• _WHAT YOU ARE ASKED TO DO_
Exclude pictures; retype the lines below from the line containing "Instruction: Open the" through the end of the records, both ends kept.

────

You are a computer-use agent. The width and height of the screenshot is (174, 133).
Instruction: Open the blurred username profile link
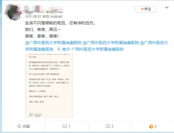pyautogui.click(x=43, y=9)
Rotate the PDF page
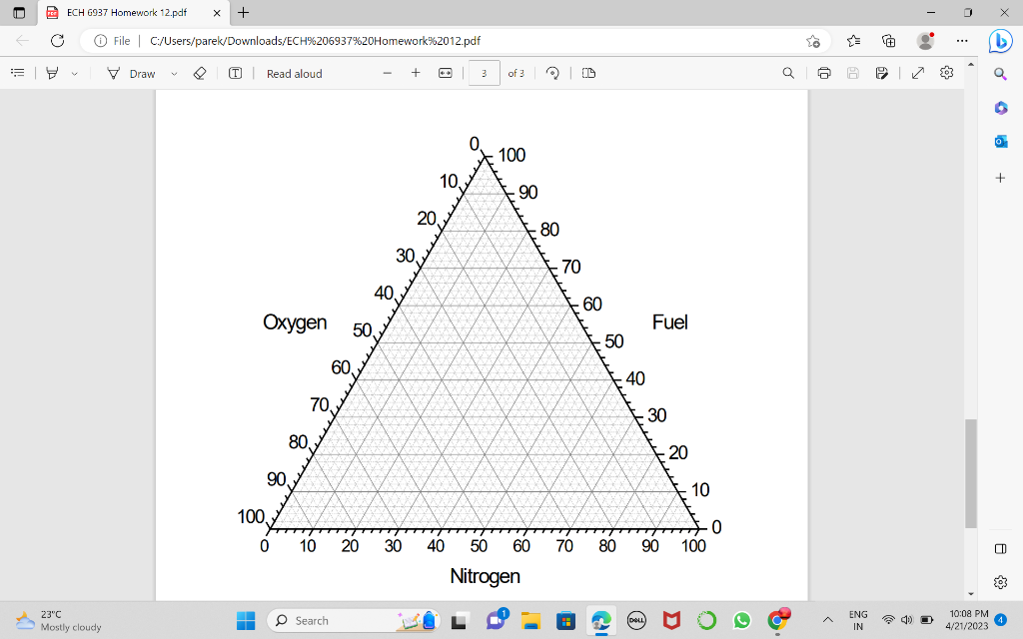Screen dimensions: 1023x639 [x=550, y=72]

────

• _RESULT_
Instruction: Open the blurred username profile link
pyautogui.click(x=43, y=9)
Rotate the PDF page
Screen dimensions: 1023x639 [x=550, y=72]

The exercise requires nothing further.